Bancroft-Whitney Co. v. Glen

In Bancroft-Whitney Co. v. Glen, 64 Cal. 2d 327, 49 Cal. Rptr. 825, 411 P.2d 921, 935 (Cal. 1966), the corporate plaintiff and the corporate defendant, Bender, were publishing companies. 411 P.2d at 924. Glen was plaintiff's president and editor-in-chief. Id. at 926. The evidence demonstrated that Bender recruited Glen from the plaintiff company and that Glen, in turn, recruited editors whom he managed by offering them employment contracts, raises and a percentage of the profits at the new company. Id. at 927-29. The court stated that "the undisputed evidence showed a consistent course of conduct by Glen designed to obtain for a competitor those of plaintiff's employees whom the competitor could afford to employ and would find useful." Id. at 936. Thus, the court held that Glen had violated his fiduciary duty to plaintiff "as a matter of law." Id. In Bancroft-Whitney Co. v.

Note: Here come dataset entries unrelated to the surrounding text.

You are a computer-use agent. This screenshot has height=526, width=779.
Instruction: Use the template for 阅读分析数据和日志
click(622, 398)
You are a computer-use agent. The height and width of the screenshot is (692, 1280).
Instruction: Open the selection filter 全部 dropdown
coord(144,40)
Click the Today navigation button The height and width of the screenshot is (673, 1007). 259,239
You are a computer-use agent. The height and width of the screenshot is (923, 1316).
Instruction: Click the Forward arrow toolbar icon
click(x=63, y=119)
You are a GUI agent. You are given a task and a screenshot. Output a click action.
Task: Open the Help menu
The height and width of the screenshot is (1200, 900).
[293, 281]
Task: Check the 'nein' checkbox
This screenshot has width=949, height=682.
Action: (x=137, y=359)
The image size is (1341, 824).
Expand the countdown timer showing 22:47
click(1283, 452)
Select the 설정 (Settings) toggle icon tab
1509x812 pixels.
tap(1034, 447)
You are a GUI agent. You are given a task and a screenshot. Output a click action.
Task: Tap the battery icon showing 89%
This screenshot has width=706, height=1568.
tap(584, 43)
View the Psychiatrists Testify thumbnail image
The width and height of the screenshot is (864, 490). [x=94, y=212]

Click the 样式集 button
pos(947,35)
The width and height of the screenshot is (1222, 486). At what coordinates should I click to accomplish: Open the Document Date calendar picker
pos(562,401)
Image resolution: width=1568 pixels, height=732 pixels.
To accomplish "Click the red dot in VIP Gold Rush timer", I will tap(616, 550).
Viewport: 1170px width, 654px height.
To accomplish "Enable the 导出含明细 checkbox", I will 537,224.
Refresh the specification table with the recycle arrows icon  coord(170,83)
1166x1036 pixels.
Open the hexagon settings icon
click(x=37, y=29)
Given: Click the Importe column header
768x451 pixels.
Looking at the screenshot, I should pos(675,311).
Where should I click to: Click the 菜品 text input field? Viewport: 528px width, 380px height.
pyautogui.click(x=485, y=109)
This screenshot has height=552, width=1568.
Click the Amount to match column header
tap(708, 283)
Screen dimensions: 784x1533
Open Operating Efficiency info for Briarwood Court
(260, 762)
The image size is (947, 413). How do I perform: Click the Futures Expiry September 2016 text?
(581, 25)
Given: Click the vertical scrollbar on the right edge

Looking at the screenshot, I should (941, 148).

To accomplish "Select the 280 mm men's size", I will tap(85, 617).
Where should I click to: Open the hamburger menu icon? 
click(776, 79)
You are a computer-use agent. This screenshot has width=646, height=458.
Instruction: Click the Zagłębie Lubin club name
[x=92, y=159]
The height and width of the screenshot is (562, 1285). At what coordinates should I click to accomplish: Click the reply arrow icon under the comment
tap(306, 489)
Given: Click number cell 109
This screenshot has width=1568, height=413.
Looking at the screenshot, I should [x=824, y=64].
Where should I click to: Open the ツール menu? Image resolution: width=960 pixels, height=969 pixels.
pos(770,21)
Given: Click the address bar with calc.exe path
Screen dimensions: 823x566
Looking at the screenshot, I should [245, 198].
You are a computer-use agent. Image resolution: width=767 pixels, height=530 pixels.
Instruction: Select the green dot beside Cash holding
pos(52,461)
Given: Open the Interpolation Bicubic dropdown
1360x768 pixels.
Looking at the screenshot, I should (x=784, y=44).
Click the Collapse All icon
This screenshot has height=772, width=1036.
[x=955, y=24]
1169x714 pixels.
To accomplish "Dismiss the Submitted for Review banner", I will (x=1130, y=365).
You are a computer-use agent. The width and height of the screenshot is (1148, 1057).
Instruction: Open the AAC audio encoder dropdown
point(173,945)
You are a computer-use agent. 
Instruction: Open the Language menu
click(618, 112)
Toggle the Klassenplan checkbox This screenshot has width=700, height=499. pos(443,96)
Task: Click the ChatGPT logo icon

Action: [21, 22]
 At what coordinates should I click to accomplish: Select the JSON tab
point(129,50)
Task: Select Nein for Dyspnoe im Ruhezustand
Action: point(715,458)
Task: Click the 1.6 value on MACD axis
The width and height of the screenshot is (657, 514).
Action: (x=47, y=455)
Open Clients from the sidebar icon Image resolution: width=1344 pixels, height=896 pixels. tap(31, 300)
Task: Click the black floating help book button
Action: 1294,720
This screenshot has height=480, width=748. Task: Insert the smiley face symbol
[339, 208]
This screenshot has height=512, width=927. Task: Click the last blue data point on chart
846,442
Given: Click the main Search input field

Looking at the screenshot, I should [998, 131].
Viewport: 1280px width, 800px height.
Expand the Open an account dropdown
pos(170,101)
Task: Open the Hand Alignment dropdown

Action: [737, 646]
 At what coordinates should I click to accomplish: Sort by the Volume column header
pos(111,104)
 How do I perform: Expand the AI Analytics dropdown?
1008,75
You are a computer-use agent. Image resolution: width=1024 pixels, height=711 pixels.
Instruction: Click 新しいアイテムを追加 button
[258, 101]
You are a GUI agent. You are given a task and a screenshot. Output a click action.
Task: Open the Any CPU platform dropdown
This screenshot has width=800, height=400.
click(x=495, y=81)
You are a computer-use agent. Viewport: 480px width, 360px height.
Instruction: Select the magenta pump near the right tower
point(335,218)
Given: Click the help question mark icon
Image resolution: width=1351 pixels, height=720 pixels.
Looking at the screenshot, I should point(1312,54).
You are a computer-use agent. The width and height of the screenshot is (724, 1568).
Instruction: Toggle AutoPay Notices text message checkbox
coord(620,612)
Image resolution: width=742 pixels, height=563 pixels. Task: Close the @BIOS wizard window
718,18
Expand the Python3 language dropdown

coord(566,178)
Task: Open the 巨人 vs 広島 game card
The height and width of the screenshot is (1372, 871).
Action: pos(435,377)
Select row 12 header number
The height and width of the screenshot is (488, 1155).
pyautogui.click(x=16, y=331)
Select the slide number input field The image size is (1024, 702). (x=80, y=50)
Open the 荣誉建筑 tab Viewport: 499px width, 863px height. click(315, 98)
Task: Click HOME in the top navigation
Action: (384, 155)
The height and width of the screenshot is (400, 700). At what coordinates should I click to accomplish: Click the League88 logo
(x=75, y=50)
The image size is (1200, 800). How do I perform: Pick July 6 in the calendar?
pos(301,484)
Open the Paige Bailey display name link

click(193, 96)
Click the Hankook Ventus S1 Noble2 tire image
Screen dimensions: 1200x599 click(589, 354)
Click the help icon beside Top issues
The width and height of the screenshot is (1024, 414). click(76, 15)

Glen, the evidence showed that while still president of the plaintiff company, the defendant assisted his soon-to-be new employer, Matthew Bender & Co., a competitor of the plaintiff, in effecting a raid on the plaintiff's key personnel by providing a list of the key employees and their salaries to the new employer, suggesting salaries to be offered by the new employer and personally soliciting several employees. (Id. at pp. 347-348.) The president and his hand-picked group of employees resigned en masse. (Id. at p. 344.) The Supreme Court found that this conduct amounted to a breach of fiduciary duty as a matter of law. (Ibid.) The Court stated: "We need not decide whether any of these acts would constitute a breach of fiduciary duty, taken alone, since there can be little doubt that, in combination, they show a course of conduct which falls demonstrably short of 'the most scrupulous observance' of an officer's duty to his corporation." (Id. at p. 348.)